Algunas claves sobre los trastornos alimentarios
La presión social está en el origen de muchos trastornos alimentarios
En nuestro mundo actual, los estándares de belleza se basan cada vez con más frecuencia en la delgadez identificándose el aspecto estilizado con un estado de buena salud. Si bien el deseo de estar delgado y saludable no es indicador del padecimiento de alguno de los trastornos alimentarios existentes, suele ser una de las manifestaciones más evidentes de la existencia de una percepción errónea de la propia imagen, y causa de graves problemas físicos y psicológicos.

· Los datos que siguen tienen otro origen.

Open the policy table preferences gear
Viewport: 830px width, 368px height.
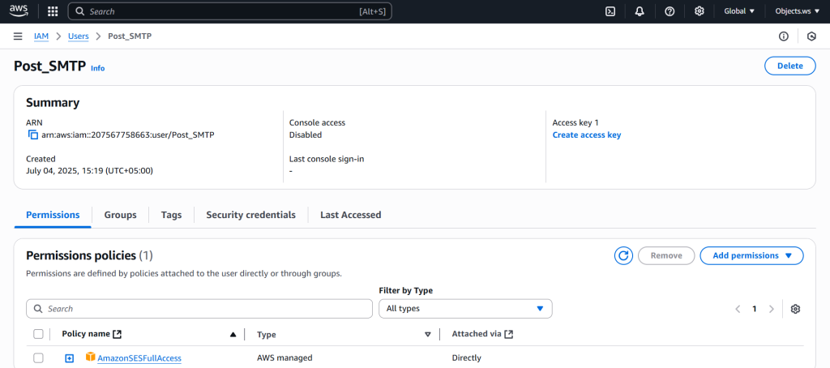795,309
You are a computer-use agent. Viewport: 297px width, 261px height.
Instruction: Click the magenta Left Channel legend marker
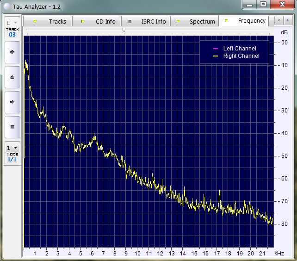tap(215, 49)
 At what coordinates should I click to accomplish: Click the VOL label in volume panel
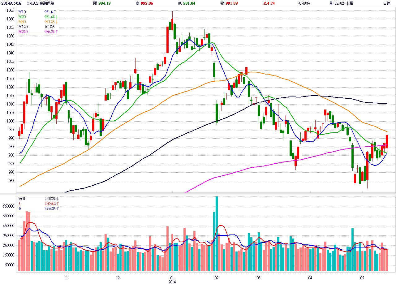point(23,199)
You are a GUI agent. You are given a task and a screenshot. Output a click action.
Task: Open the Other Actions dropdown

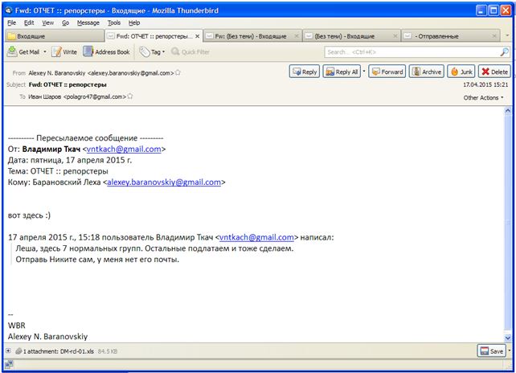pyautogui.click(x=484, y=97)
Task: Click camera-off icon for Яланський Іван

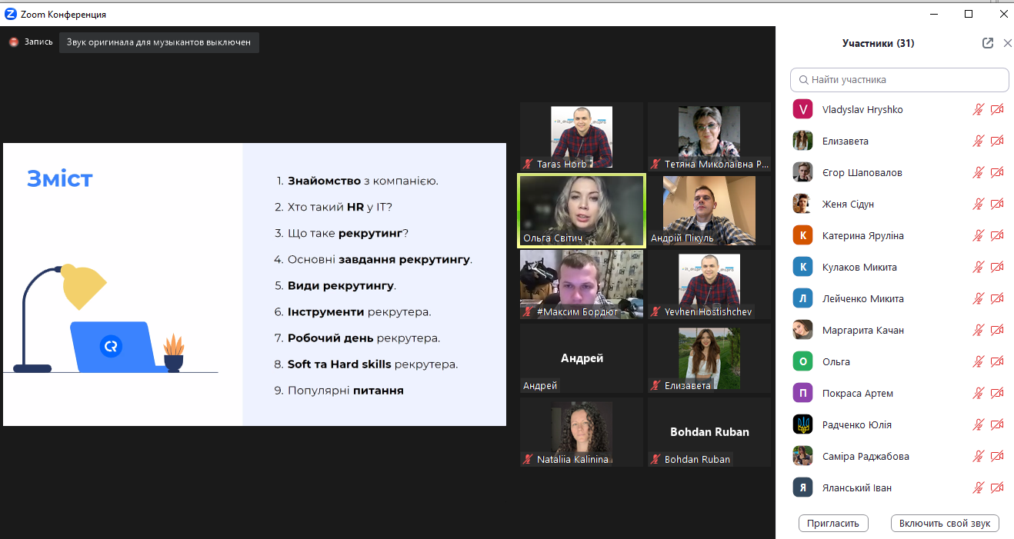Action: coord(997,487)
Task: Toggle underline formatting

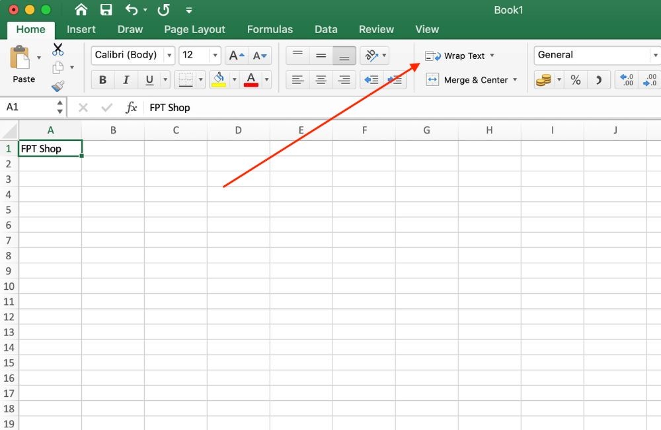Action: pos(147,79)
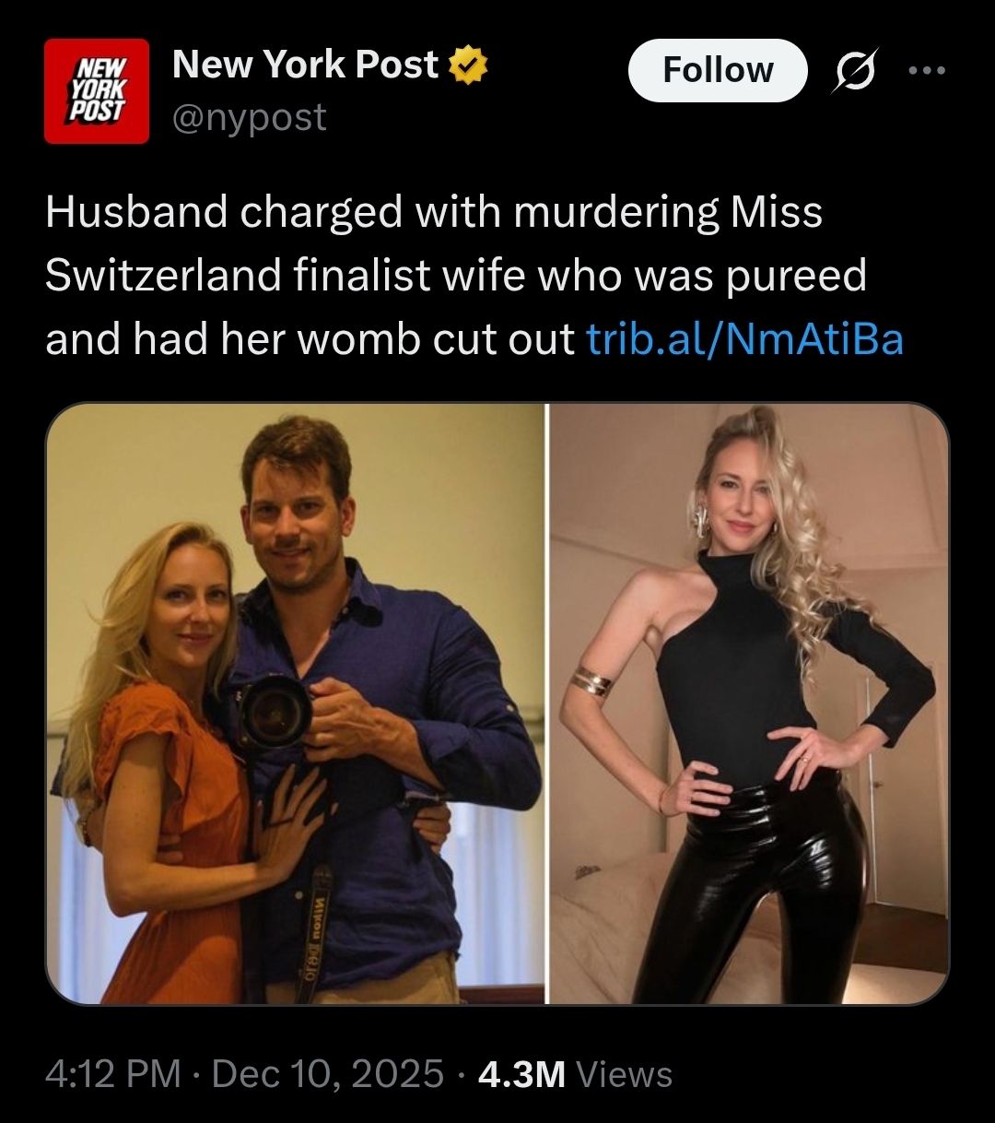Select the New York Post display name
The height and width of the screenshot is (1123, 995).
click(x=306, y=65)
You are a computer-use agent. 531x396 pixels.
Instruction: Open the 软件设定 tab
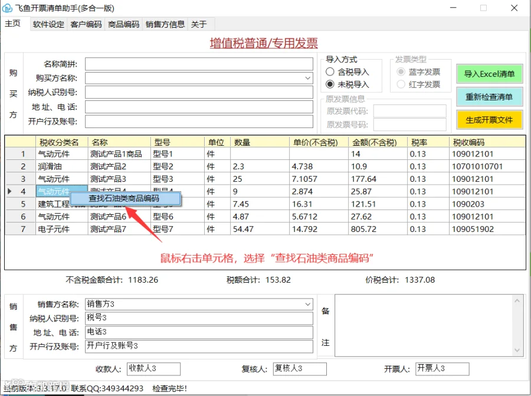click(x=48, y=24)
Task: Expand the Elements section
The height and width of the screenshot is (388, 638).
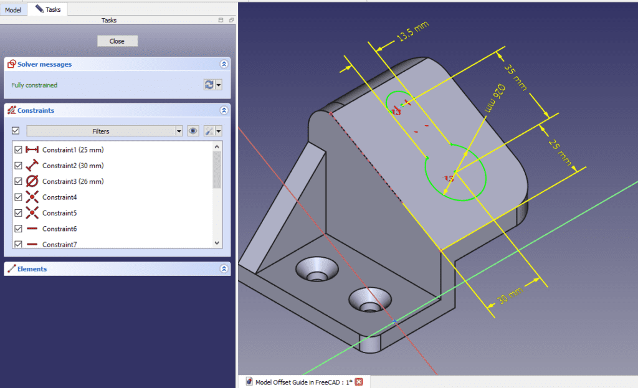Action: click(x=224, y=268)
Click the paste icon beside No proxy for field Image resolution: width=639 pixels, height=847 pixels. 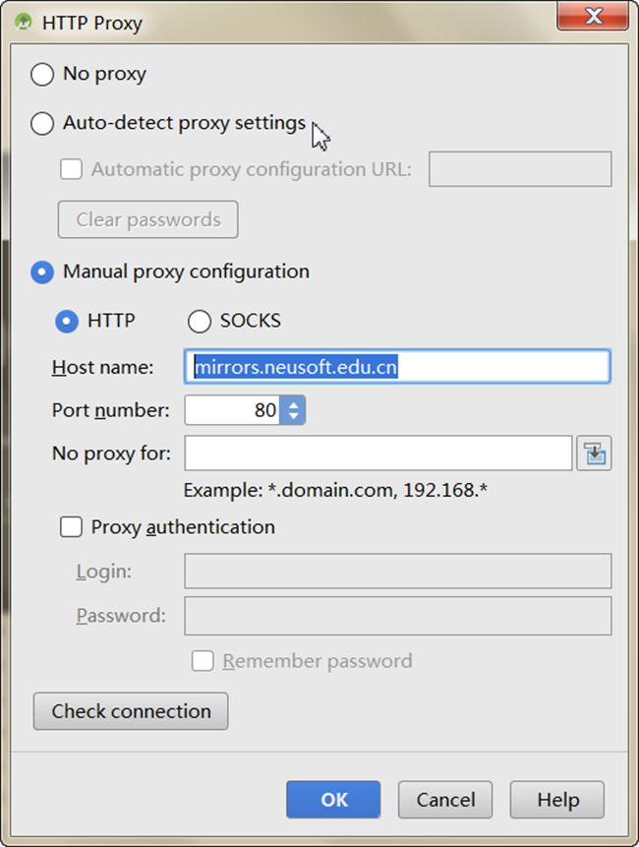coord(594,454)
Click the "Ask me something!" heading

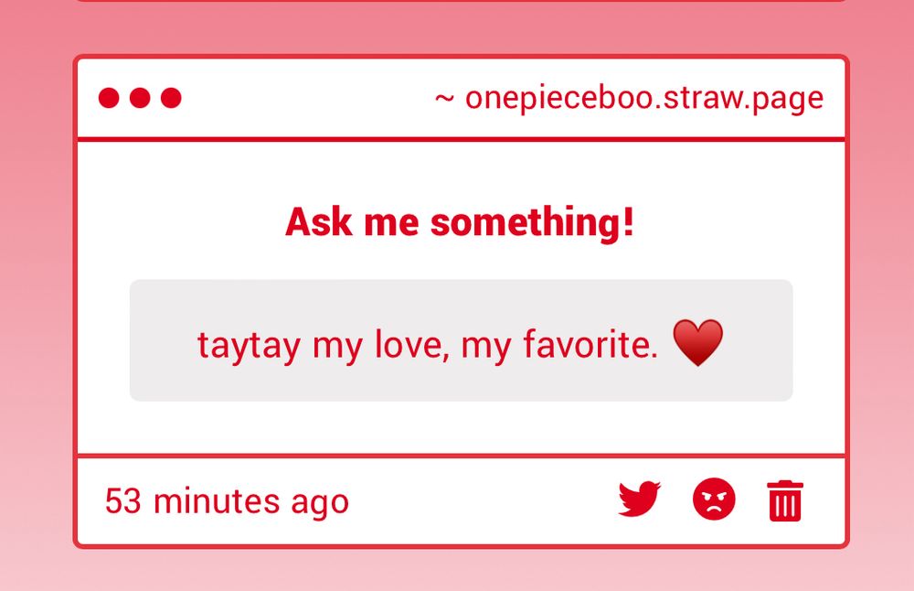click(x=460, y=222)
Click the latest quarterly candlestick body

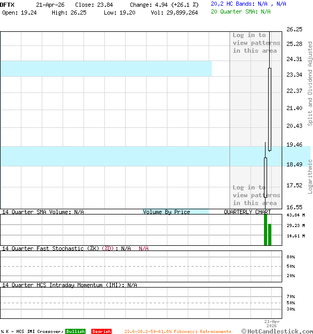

Los trastornos alimentarios más frecuentes: anorexia y bulimia
Los trastornos alimentarios que se presentan con mayor frecuencia son anorexia y bulimia. Los pacientes con problemas de anorexia dejan de comer con el deseo de alcanzar un peso extremadamente bajo por un miedo intenso a engordar. Por su parte, el bulímico siente un deseo irrefrenable de ingerir alimentos, lo que hace en cortos periodos de tiempo y a escondidas, pero, casi de inmediato, se siente invadido por un remordimiento que le lleva a provocarse el vómito o a abusar de laxantes y otros fármacos
Tratamiento de los trastornos alimentarios
El tratamiento de los diferentes trastornos alimentarios es sumamente complejo y precisa de actuación en tres ámbitos bien diferenciados: familiar, médico y psicológico. La familia deberá modificar hábitos de conducta y relación; el médico tratará de establecer un régimen alimentario adecuado y saludable y sobre el psicólogo recae la tarea de recuperar la autoestima del paciente y mejorar su percepción de su propia apariencia. No existe un tratamiento estándar sino que ha de ser individualizado en cada caso.